[EXTRACTED DATA Boundary: Start]

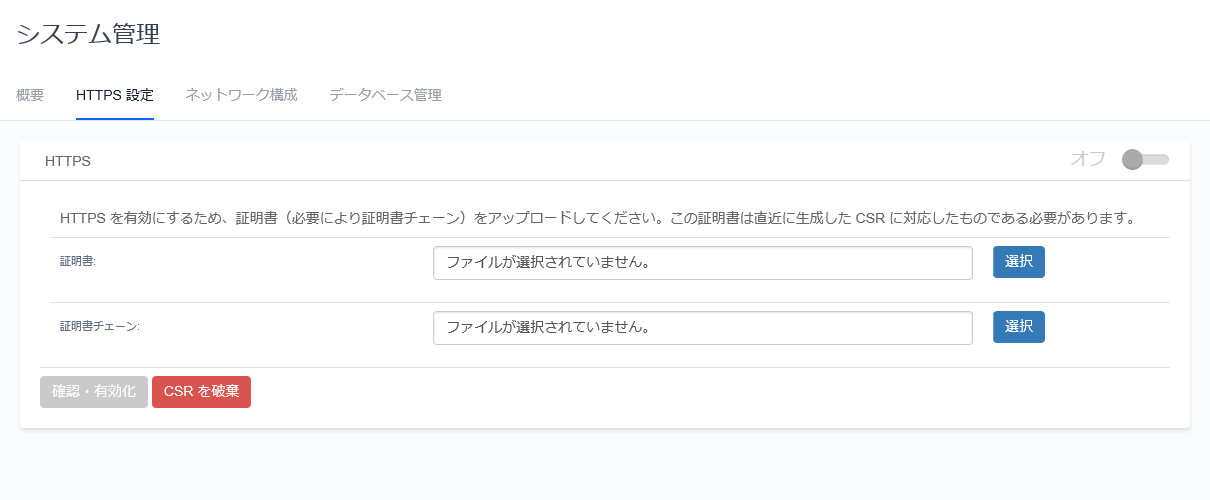Switch to the ネットワーク構成 tab
This screenshot has width=1210, height=500.
[x=241, y=95]
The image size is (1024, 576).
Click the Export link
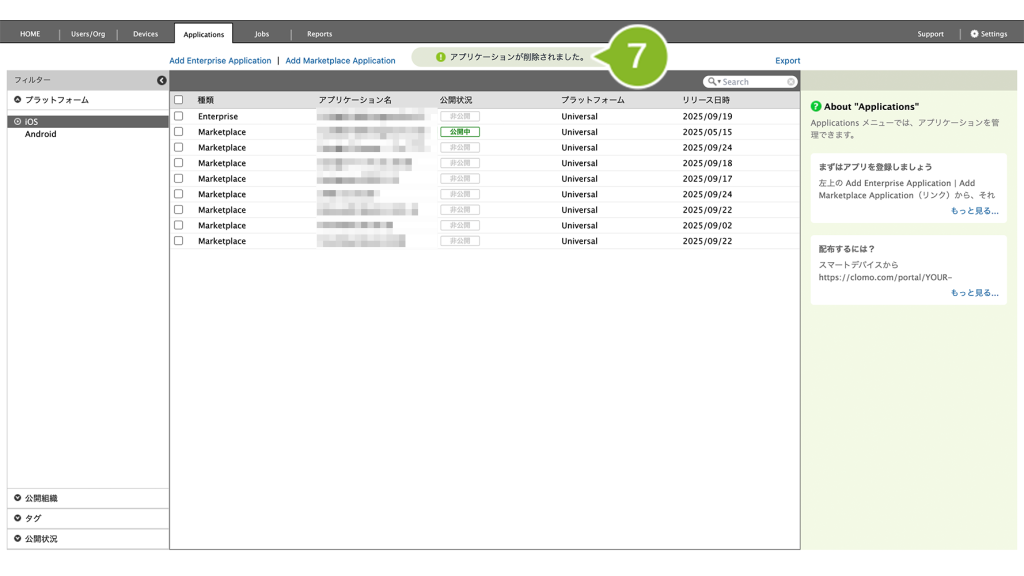[x=787, y=61]
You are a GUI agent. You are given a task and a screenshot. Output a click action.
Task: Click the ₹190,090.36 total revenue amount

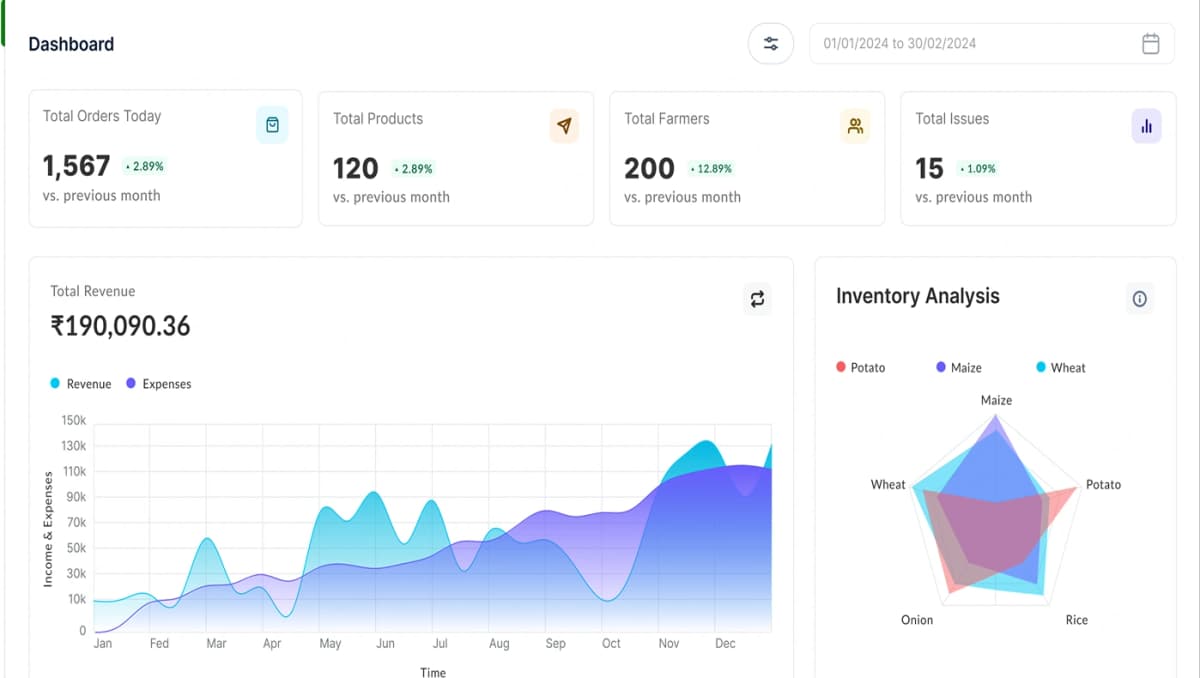(120, 326)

[EXTRACTED DATA Boundary: End]

EXERCISE AIM:
Beginning with the line that contains "Click the Export link" and ending with the final line of the entries, every line must be copied exactly; the pictures must not.

RESULT OF THE EXERCISE:
Click the Export link
[x=787, y=61]
You are a GUI agent. You are given a task and a screenshot. Output a click action.
Task: Click the ₹190,090.36 total revenue amount

(120, 326)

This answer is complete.